Pro-business message is popular, but skills shortage needs addressing.
The trade group techUK has offered muted praise at the return of the Conservative government in the general election, amid longstanding fears over the party’s stance on migration.
Speaking to CBR, the deputy CEO Antony Walker noted that the "pro-business, pro-entrepreneurship message" of the Tory campaign would be a source of encouragement for the British technology sector.
In particular he welcomed Help to Grow, a £1bn scheme which will see the government underwrite loans and co-invest in British start-ups, the continuation of research and development tax credits.
However techUK also raised concerns over the Conservative plans for reducing net migration, which has been one of the most controversial issues over the course of the last parliament.
"We have long called for the development of a smart migration policy that enables the tech sector to continue to grow and create high skilled jobs," Walker said.
"Only by attracting the best talent can the government deliver on its manifesto pledge to make the UK the technology centre of Europe.

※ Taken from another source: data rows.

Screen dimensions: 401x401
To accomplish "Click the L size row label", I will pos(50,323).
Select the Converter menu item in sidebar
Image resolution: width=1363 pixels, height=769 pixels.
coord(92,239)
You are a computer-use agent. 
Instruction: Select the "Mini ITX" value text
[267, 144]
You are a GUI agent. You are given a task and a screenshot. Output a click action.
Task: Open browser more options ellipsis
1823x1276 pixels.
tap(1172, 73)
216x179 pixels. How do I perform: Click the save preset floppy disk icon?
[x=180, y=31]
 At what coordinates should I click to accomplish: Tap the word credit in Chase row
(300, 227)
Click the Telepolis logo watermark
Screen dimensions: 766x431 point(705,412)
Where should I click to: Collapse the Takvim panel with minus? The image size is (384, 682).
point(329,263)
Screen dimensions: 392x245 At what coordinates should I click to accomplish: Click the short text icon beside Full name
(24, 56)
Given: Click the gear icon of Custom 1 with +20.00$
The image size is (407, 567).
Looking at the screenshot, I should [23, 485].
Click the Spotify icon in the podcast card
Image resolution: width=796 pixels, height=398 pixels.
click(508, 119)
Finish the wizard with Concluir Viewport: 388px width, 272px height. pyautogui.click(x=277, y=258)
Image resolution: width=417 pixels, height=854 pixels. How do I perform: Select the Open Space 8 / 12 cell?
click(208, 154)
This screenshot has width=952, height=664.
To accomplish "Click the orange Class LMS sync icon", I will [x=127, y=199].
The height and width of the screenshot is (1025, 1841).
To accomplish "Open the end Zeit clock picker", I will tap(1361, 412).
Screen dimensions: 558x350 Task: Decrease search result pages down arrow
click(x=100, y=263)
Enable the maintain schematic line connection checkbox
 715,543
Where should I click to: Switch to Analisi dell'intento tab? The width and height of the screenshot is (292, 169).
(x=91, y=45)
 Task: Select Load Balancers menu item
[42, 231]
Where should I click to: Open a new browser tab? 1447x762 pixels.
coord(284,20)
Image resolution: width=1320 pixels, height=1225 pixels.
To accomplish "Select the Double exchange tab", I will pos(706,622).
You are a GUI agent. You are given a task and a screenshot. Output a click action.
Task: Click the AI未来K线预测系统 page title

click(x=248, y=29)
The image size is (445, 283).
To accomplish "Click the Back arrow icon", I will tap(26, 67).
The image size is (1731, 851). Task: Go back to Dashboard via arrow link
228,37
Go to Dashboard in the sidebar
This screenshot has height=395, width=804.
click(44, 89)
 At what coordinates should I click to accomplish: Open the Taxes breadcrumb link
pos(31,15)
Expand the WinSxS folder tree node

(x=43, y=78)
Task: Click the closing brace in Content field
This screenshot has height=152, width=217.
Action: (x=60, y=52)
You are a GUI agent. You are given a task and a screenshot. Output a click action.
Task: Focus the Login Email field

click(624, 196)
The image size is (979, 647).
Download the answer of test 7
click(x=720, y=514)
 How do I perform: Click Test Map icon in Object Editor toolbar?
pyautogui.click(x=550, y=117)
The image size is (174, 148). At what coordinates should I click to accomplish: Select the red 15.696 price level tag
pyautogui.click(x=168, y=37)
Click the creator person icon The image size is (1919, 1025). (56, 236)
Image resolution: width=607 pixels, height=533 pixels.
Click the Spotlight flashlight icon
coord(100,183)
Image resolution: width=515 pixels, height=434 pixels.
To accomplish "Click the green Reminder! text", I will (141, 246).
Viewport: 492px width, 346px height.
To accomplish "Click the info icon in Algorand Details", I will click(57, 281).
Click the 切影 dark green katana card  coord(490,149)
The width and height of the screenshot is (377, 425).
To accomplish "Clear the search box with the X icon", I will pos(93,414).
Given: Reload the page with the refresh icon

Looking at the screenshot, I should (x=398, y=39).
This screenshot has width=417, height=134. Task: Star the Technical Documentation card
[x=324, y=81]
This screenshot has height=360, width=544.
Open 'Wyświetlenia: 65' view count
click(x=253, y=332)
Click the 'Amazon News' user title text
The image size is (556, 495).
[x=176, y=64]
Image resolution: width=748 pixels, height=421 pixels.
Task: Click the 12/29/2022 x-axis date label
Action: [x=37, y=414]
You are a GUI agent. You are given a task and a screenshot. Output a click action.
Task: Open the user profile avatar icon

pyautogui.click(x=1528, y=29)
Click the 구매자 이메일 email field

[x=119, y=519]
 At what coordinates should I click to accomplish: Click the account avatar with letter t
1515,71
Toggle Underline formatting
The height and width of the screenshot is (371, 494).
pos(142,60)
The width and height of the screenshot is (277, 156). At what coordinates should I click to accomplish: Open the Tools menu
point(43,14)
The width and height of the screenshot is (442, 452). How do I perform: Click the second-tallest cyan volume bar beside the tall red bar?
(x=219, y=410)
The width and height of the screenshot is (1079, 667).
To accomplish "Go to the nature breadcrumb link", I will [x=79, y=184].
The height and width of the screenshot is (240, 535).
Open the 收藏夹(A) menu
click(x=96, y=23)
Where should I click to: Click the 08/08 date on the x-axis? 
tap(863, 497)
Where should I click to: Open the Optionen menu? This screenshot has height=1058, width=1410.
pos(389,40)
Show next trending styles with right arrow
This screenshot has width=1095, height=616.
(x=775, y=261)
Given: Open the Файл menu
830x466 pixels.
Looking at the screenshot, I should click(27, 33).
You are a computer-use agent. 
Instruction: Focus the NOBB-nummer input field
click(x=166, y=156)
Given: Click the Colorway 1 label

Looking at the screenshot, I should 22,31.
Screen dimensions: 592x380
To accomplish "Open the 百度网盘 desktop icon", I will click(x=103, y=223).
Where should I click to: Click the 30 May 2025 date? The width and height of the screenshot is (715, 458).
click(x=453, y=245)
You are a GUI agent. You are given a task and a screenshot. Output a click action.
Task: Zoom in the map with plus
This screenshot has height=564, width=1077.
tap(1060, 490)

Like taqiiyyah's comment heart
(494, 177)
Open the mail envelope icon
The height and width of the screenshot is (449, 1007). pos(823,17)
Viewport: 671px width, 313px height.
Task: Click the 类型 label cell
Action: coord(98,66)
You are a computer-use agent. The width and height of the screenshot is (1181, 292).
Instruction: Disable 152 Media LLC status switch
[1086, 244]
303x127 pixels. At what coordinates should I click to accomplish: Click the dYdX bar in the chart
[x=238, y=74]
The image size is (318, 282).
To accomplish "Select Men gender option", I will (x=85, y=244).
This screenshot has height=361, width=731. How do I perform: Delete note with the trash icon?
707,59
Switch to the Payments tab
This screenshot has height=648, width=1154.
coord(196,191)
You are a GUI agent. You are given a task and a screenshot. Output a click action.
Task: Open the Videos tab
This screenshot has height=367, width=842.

"Sending a positive message to international talent, which fulfils the needs of UK firms, will be crucial – not only in alleviating immediate shortages, but also in securing the long term economic benefits that result from high-value technology jobs."
The Conservatives have been under pressure to reduce net migration, pledging to reduce it to "tens of thousands" in their manifesto before the general election, despite failing in the past to reduce it to the less ambitious target of 100,000 a year.
However techUK have requested that the government add more digital roles to the shortage occupation list, which reduces the barriers to recruiting workers from abroad and has been recommended by the Migration Advisory Committee, an independent public body.
"The tech industry would take confidence from a positive response from Government in making it easier for start-ups and scale-ups to recruit Developers, Cyber Specialists and Big Data Analysts through their inclusion on the SOL," Walker said.